The "2D" part of a 2D convolution does not refer to the dimension of the convolution input, nor of dimension of the filter itself, but rather of the space in which the filter is allowed to move (2 directions only). Another way of thinking about this is that each of the RGB channels has its own 2D-array filter separately and the output is added at the end.
does the model run across the different channel/color representations separately from end to end?
Effectively it does this across each channel separately. For example, the first Conv2D
layer takes in each of the 3 224x224 layers separately, and then applies different 2D-array filters to each one. But this isn't end-to-end across all model layers, only within the layer during the convolution step.
But, you might ask, there are 64 convolution filters for each channel, so why are there not 3*64 = 192
channels in the Conv2D
output for the 3 channels? This prompts your question
Are the RGB channels combined (summed, or concatenated) at some point?

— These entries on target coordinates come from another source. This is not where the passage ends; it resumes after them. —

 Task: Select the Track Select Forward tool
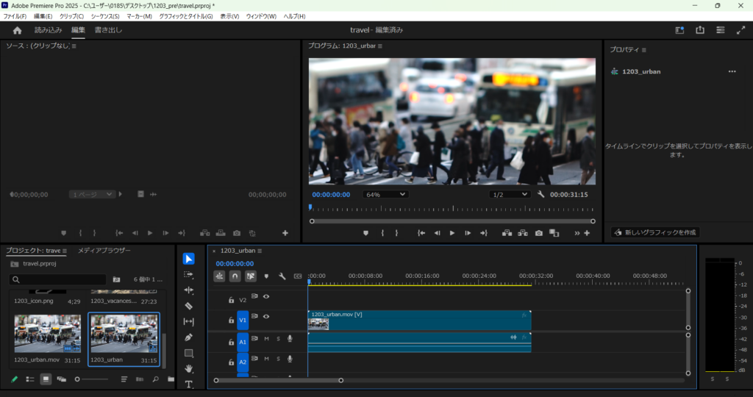click(x=189, y=274)
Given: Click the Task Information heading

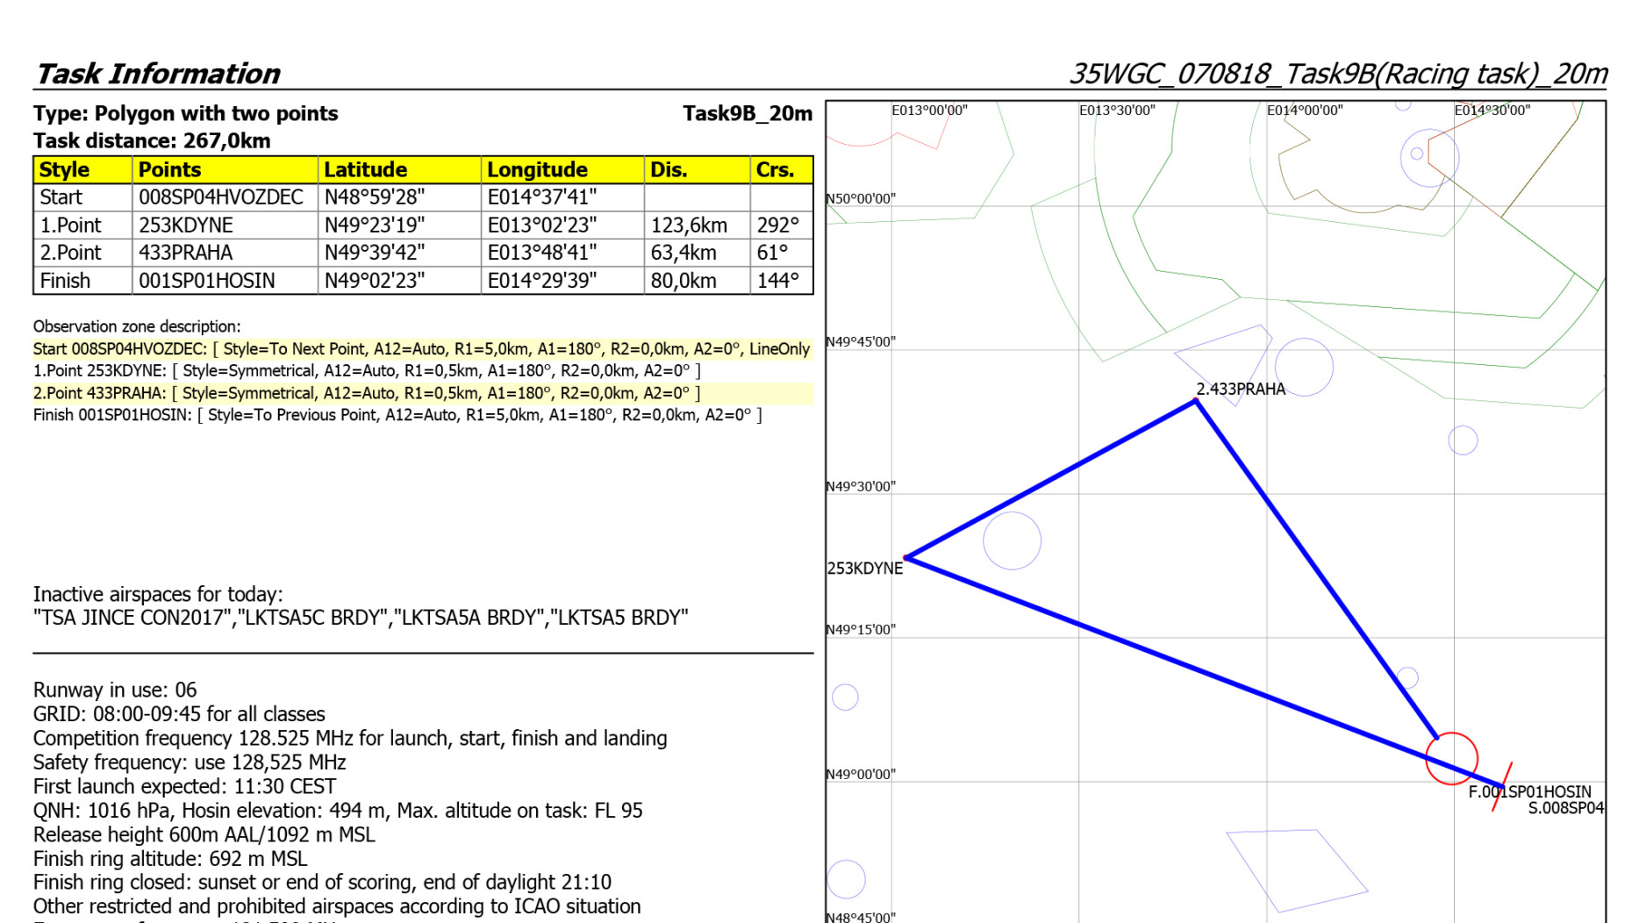Looking at the screenshot, I should [157, 74].
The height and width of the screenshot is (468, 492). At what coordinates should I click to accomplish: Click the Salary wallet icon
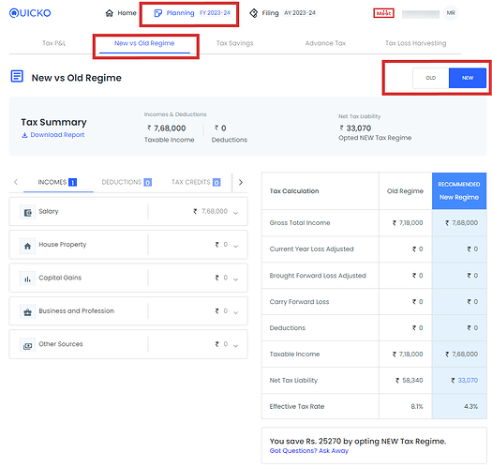pos(27,213)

The answer is: yes. After the convolution filter is applied to each layer separately, the values for each of the three channels are added, and then a bias too if you've specified that. See the diagram below (from Dive Into Deep Learning, under CC BY-SA 4.0):
The reason for this (that the separate channel layers are added) is that there aren't actually 3 separate 2D-array filters for each channel; technically there's just 1 3D-array filter which only moves in two directions. You could think of it a bit like a hamburger: there's one 2D-array filter for one channel (the bun), another for the next channel (the lettuce), etc. but all the layers are stacked up and function as a whole, so the filter weights are added all together at once. There's no need to add a special weight or filter for this, since the weights are already present during the convolution step (this would just be multiplying two fitting parameters together, which may as well be one).